The bigger parties are definitely doing a lot of work to make the scene more diverse. But unfortunately, I think because of cultural ideas of what is for us and what isn’t for us, people want to go to these spaces where they don’t feel like they can because it’s not seen as a ‘black thing’ or, you know something that we do.
Whereas we’re allowed to do things that aren’t necessarily perceived as a black thing to do. You can explore your sexuality in a safe space. Just know that you have as much right to be in those spaces as everyone else, and we are going to be there to welcome you with open arms.
Minka: Amazing! Perfect.
I think on that note, if you’re listening to this and wondering about those kinds of experiences, check out your podcast because I think it is such a great way of hearing about that.

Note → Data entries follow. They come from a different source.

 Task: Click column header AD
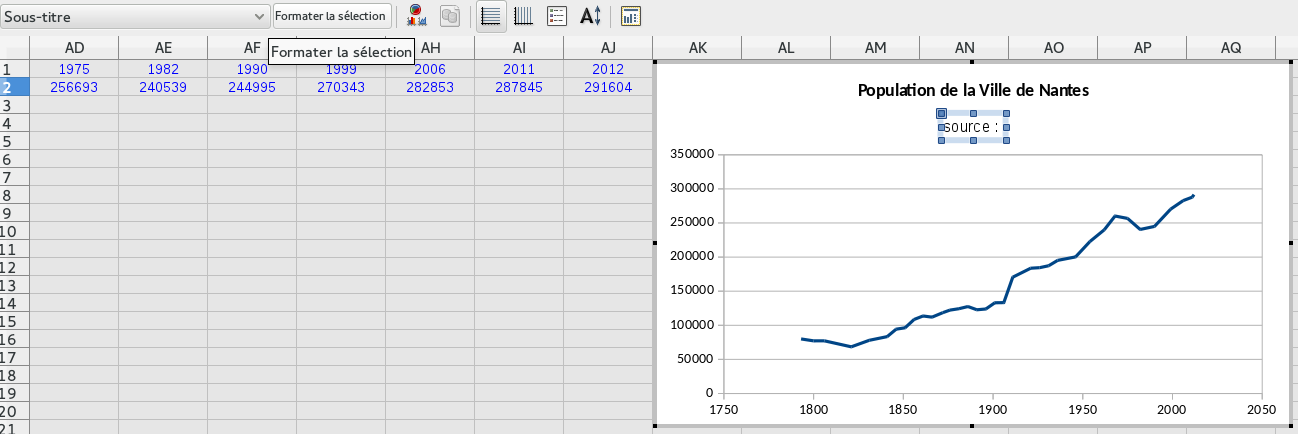[x=73, y=48]
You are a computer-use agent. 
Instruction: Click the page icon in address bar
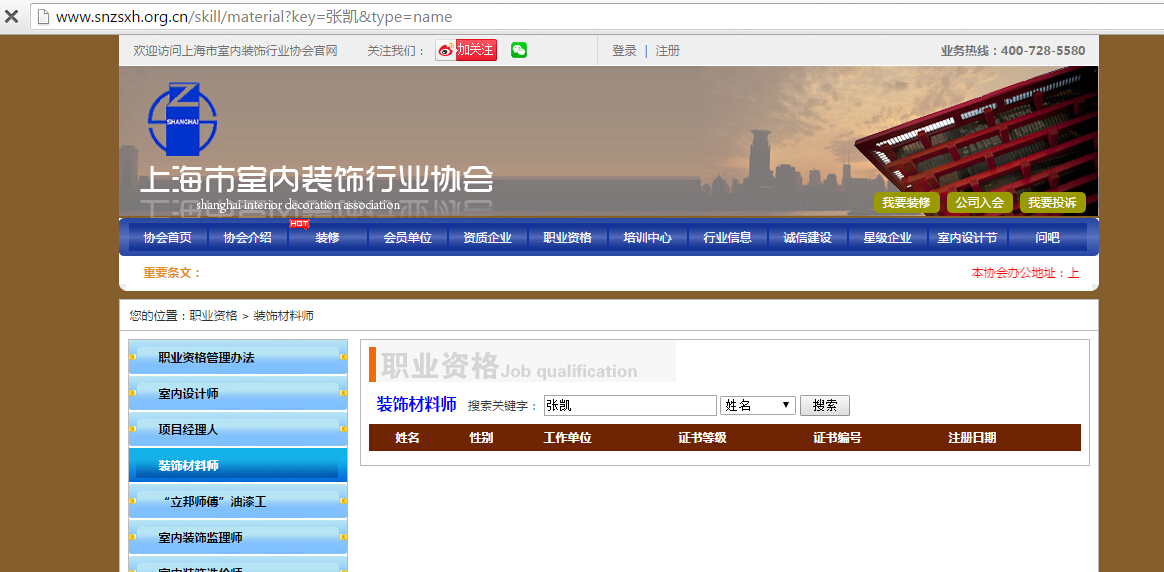click(x=42, y=17)
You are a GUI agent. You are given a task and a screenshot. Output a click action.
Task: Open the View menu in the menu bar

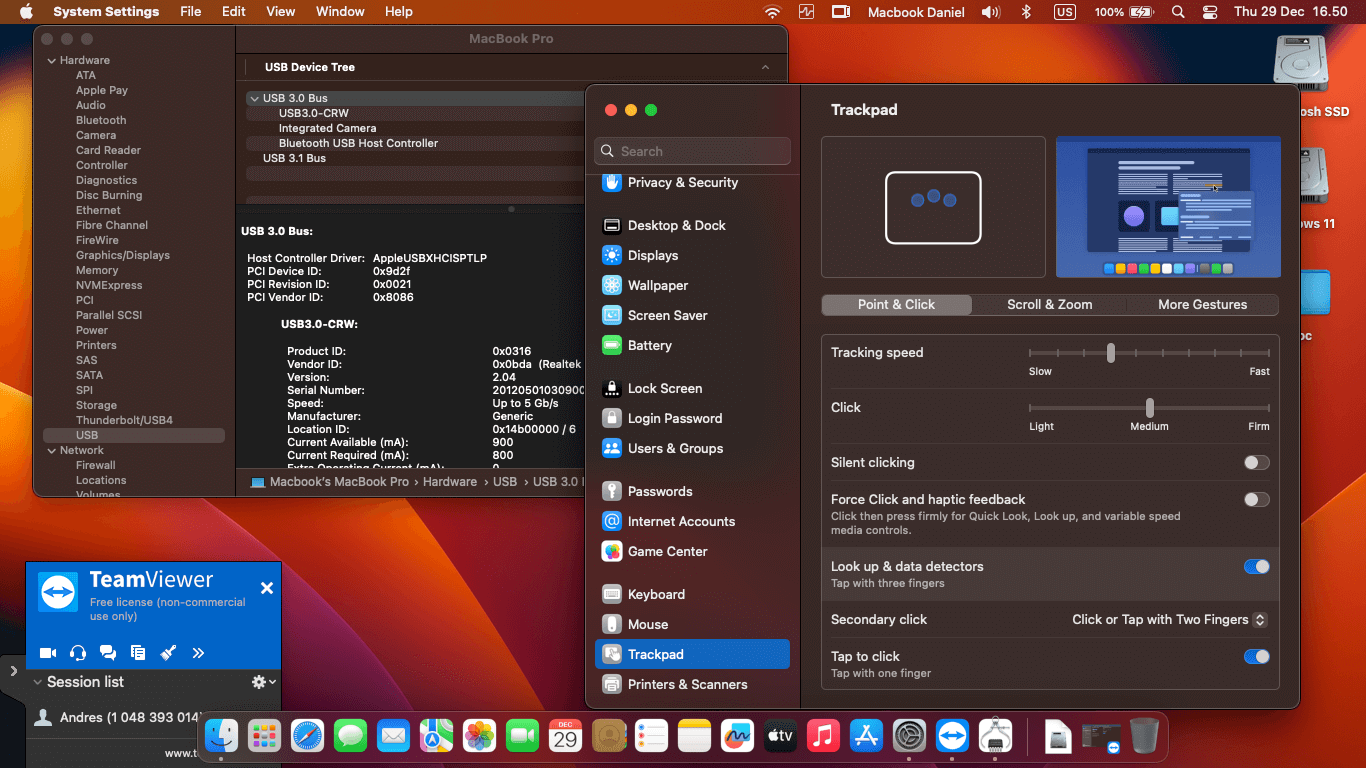(x=280, y=11)
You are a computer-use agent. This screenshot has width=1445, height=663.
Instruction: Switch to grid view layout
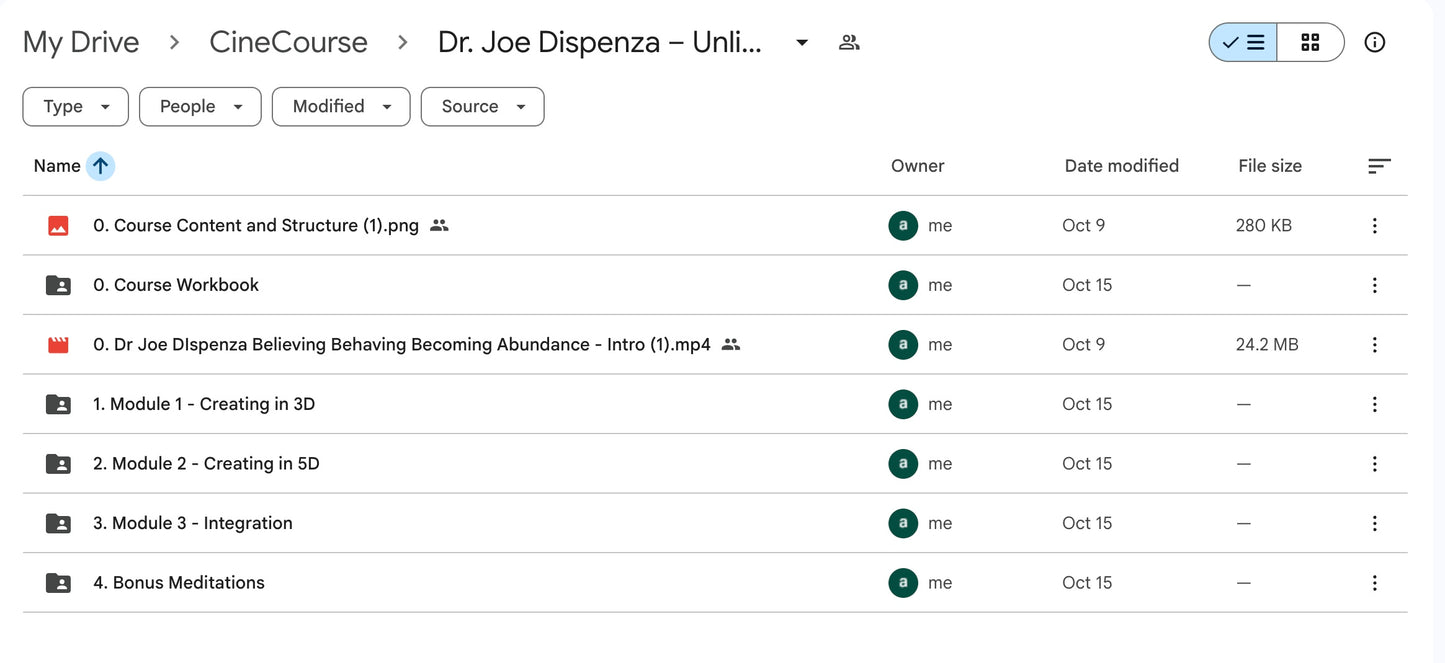[1310, 41]
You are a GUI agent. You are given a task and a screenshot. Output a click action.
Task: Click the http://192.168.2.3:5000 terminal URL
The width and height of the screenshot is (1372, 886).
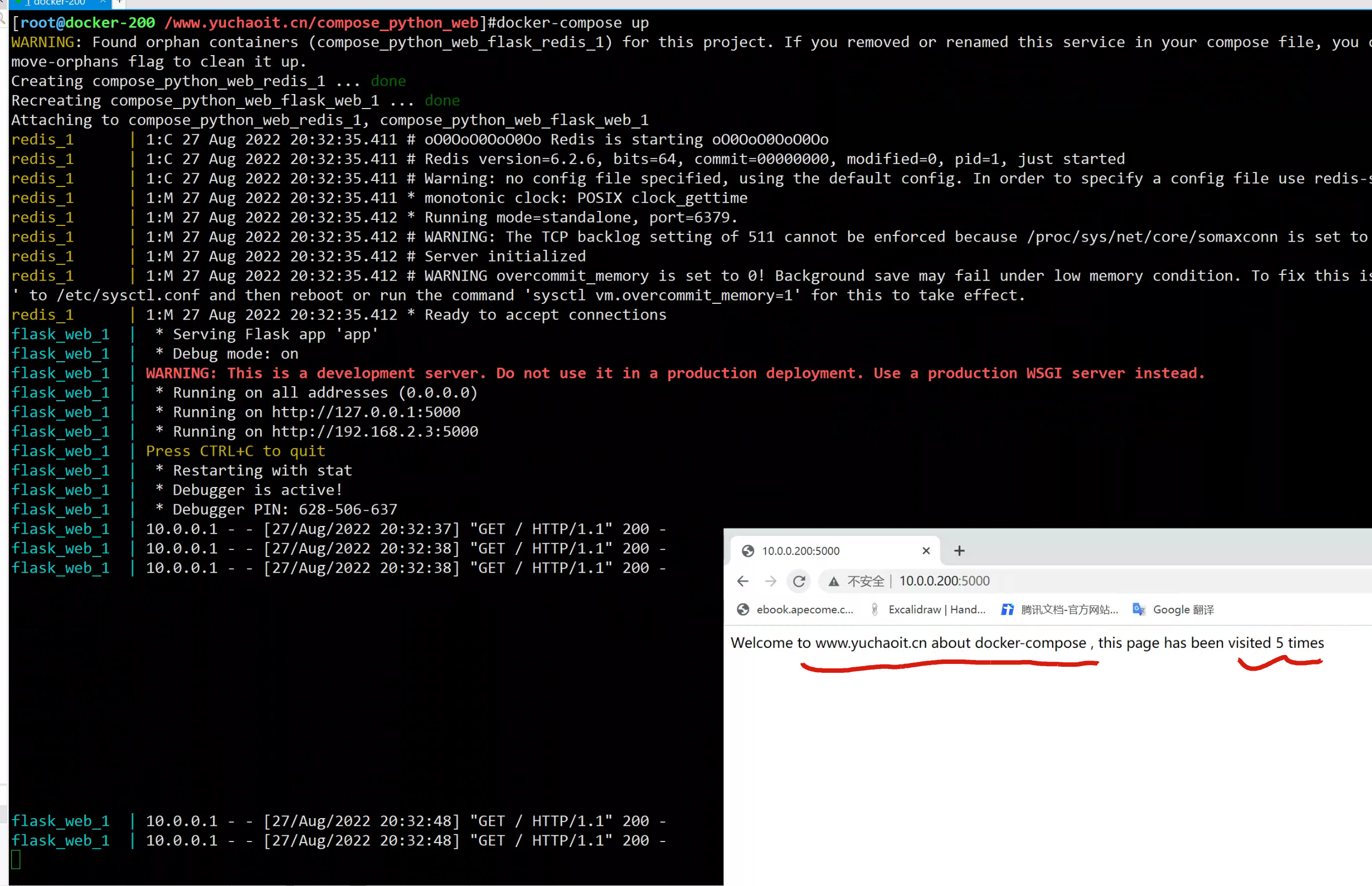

Where can people find a podcast?
Toni: You can listen to the podcasts on all major podcast listening platforms. So, Apple Podcasts, Spotify, Google podcasts. The only place it is not on is YouTube because it’s an audio-only podcast to protect the privacy of some of the guests because your sex life and what you want to do in your private life should be private. You don’t have to disclose that.
I’m very open online and on social media. So that’s just me, but you don’t have to be. So, to protect the anonymity of my guests, it’s purely audio. It just shows that there is a wide range of people in the scene you wouldn’t necessarily think are in the scene, but they’re there. So everyone is welcome, honestly.
Minka: Yeah, amazing.
Speaking of social media, where can people find you and the podcast?
Toni: So you can find me on social media. My handle is @tonivmurphy, and @skinoutpod is the handle for the podcast.
Minka: Amazing, amazing!
Well, thank you so much for sharing all of this today with me, Toni. I think next time I come back to London, we should watch Eyes Wide Shut and have a bit of a laugh about it all, I think, before anyone else references it. You could be like, “Yes, I have seen that.”
Toni: Yes, absolutely. I need to see the film before season two of the podcast comes out.